Aceh |Detikkasus.com -Masyarakat desa marga penjaitan, yang di wakilkan oleh yahya. Sungguh sangat menyesalkan, atas stegmen saudara “Rajaliadi”. Yang menyampaikan bahwa pemilihan P2K di desa kami, sudah sesuai peraturan perundang-undangan.
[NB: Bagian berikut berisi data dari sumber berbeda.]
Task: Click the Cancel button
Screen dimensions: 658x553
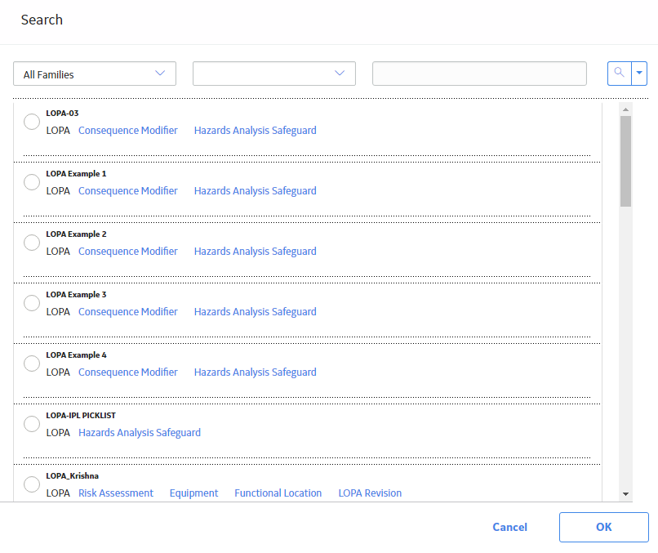Action: 510,527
Jangan sok tahu, kami masyarakat yang lebih memahami persolan desa kami. Kami sebagai masyarkat awam ini, juga ingin mempertanyakan saudara “Rajaliadi” ini sebagai apa. Kapasitas berbicara di media, kalau sebagai pendamping. Ya harus jelas pendamping apa?, apakah selaku penesehat hukumkah. Atau selaku pengacara advokat, jika sebagai pendamping kami. Ingin juga melihat surat kuasa beliau, apakah seorang ketua LSM bisa sebagai pendamping dan penasehat hukum atau merangkap sebagai pengacara.
Agar kami masyarakat awam ini, memahami karena sepengetahuan kami dalam aturan U-U yang bisa sebagai pendamping hukum iyalah hanya cuma advokat/lengacara atau lowyer dan jika pun memang ada. Yang bukan advokat sepengetahuan saya syarat lemberi bantuan hukum menurut U-U bantuan hukum.
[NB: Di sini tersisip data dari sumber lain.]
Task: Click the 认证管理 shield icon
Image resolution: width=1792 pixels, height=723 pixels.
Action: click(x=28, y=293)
Undang-undang (U-U) bantuan hukum dengan tegas membatasi kalangan non-advokat untuk memberikan bantuan hukum, yaitu mengharuskan lembaga mereka memenuhi syarat. A, berbentuk badan hukum. B, terakreditasi di kementerian hukum dan HAM-RI. C, memiliki kantor atau sekretariat yang tetap. D, memiliki pengurus dan memiliki program bantuan hukum.
Jika pun, beliau dari lembaga bantuan hukum apakah syarat-syarat lembaga beliau sudah terakreditasi?. Kalau pun bisa kami sebagai masyakarat ingin boleh jadi pendamping juga ucap, yahya.
Di tambahkan menurut undang-undang lemberian bantuan hukum secara cuma-cuma berdasarkan undang-undang nomor 16 tahun 2011, tentang bantuan hukum. Hanya orang yang mempunyai legal standing, seperti advokat yang sudah mempunyai KTA dan berita acara sumpah dari pengadilan tinggi dan menurut pasal 22 ayat (1) undang-undang nomor 18 tahun 2003.
Tentang advokat menegaskan, bahwa advokat wajib memberikan bantuan hukum secara cuma-cuma kepada pencari keadilan yang tidak mampu. Dan perlu kita ketahui sanksi untuk orang yang bertindak seolah-olah sebagai advokat, tetapi bukan advokat di atur di dalam pasal 31 U-U 18/2003 sebagai berikut. Setiap orang yang dengan sengaja menjalankan pekerjaan profesi sebagai advokat dan bertindak seolah-olah sebagai advokat, tetapi dirinya bukan advokat. Sebagaimana diatur dalam undang-undang ini, di pidana dengan pidana penjara paling lama 5 tahun dan denda paling banyak Rp. 50 juta rupiah.